Lack of taxonomy assignment at genus level69

Hi! Im working on 16S amplicons (V3-V4 region), trying to analyse microbial comunity structure from polluted sediments of an Argentina's river. In a preliminar stage we took a single sample, extract gDNA, amplified it and sequenced it by Illumina (this last step was provided by Mr Dna).
Ive analyze raw data and Ive found lot of problems because forward and reverse reads were mixed in R1 and R2 files. Since i needed to make a single end analysis ive separate forward and reverse reads with cutadapt. Then ive to discard forward reads included in R2 file (because they showed low quality), and used forward reads from R1 file only. In denoising step (qiime dada2 default parameters) nearly 50% of sequences were lost.
For taxonomy assignment step, ive trained a classifier for V3-V4 region (based on Silva 138.1) using Rescript. The result was acceptable since ive found a community structure similiar to other polluted sites from the same river. But for this sample, ive found a almost lack of family or genus assignment (of course any species assignment as well). This seems rare to me thus ive worked with similar samples in the past (but using dada2 or mothur) and ive reached that taxonomy assignment level.

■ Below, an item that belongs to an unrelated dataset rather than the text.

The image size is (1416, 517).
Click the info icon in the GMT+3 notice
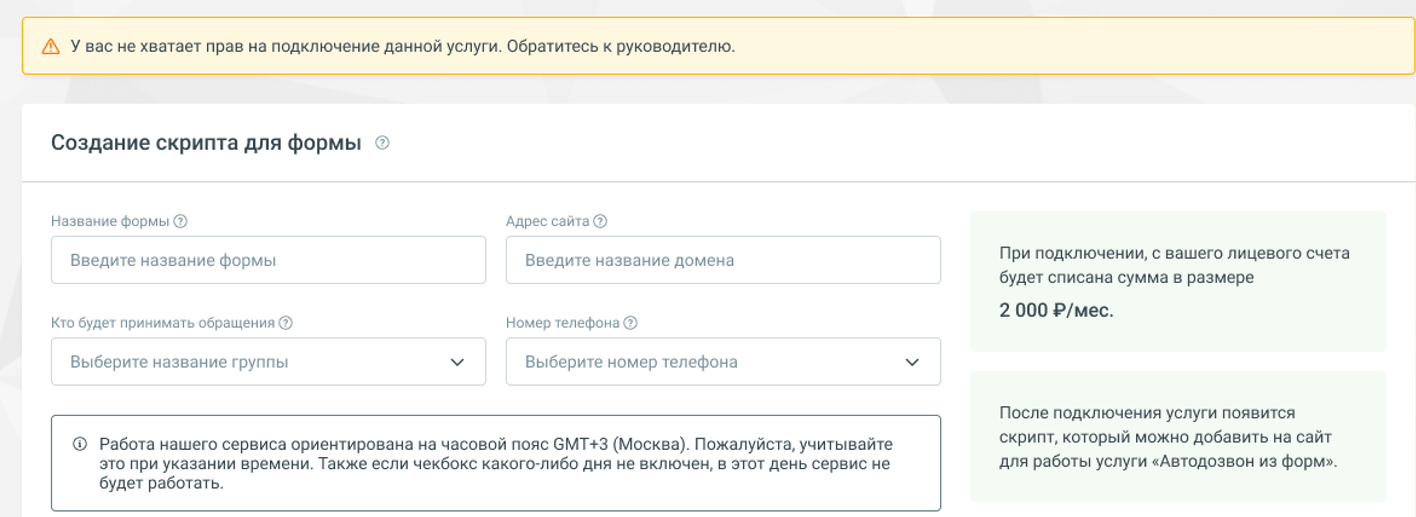point(80,444)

Could you help me thinking why is this happening?

Ive thought about two possible explanations:
1- Sequence quality is too low
2-Ive trainned my classifier in a wrong way

Thank you so much!! I really appreaciate any kind of orientation.

1 Like

Hello Celeste, :wave:

Thank you for this very detailed description of your methods. I can see one area that would cause problems.

While you have amplified and sequenced V3-V4 and trained a classifier on V3-V4, the reads you are currently using are shorter.

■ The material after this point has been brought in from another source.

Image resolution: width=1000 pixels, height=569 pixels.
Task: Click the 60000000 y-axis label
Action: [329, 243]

Because you are only using the R1 reads, I expect this would include only part of V3, so the extra V4 region included in the classifier may be reducing your resolution, in this specific case.

When using only R1 reads from V3, what assignment level do you expect?

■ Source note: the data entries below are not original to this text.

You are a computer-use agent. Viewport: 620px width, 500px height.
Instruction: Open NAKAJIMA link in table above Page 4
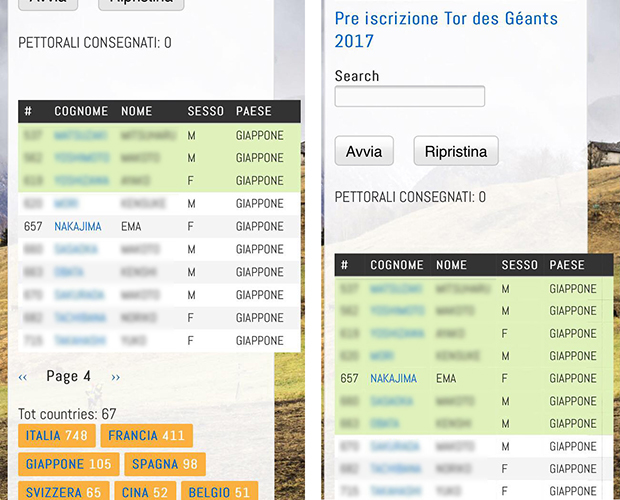tap(78, 227)
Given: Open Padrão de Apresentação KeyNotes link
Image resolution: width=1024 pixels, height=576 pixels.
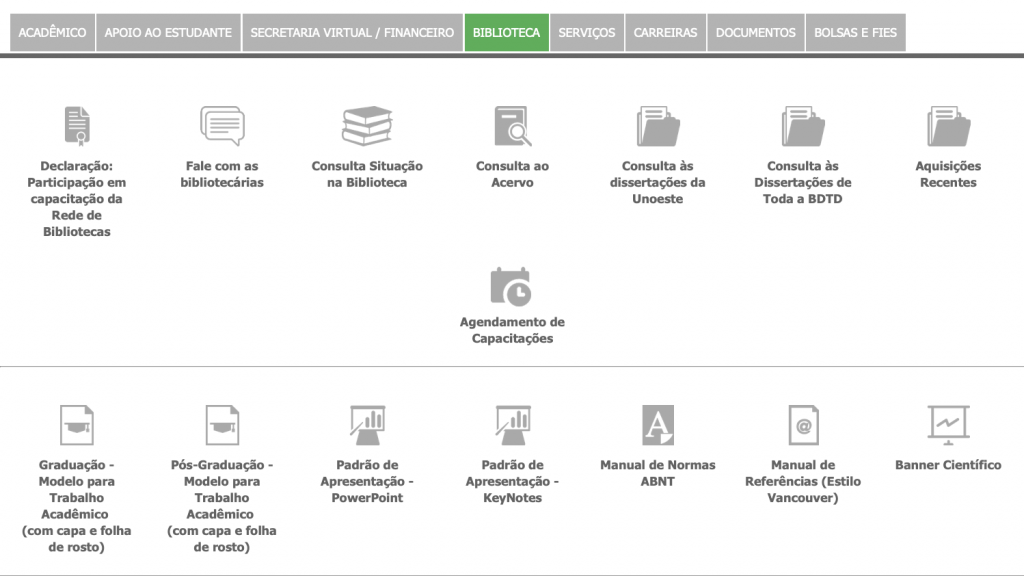Looking at the screenshot, I should (x=512, y=481).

Thank you for this quick response!
Id like to reach genus level. We are working on bioleaching processes on this samples and we know this process is carried out by microorganisms. We isolated some, but I suspect they are not in the mayority either in environment or in the reactors.

P.s.: indeed forward reads have nearly 270/280 bp

Should I train my classifier on V3 region only?

Update1: ive trainned my classifier on V3 using 341F and 517R... Results were a bit strange ive found Eukarya and genera that ive never seen before...

1 Like

Hello, just use novel GreenGenes2 database, it will be easier than training specific classifier: Introducing Greengenes2 2022.10


Thank you so much for your response! Ive got some questions:

Previous work in my lab was based on Silva. Thats why im trying to work on this database. Using Greengenes,
Will result in a different outcome?

Moreover, I didn t use Silva full length classiffier because the process was killed due to lack of RAM.

Could Greengenes database help me to get around this problem?

Which could be the difference between using one or another based on computer processong needs and/or results quality?

Thank you!!


I didn't specifically measure GG2 memory footprint, but it is definitely better than running SILVA on few cores. GG2 incorporates SILVA, as you might read in the paper :wink:

SILVA wasn't updated for 3 years currently. You will gain more info from reclassification, but you will need to reclassify everything done before. IMHO it is relatively a small burden if you want to reanalyse previously generated data with up-to-date methods.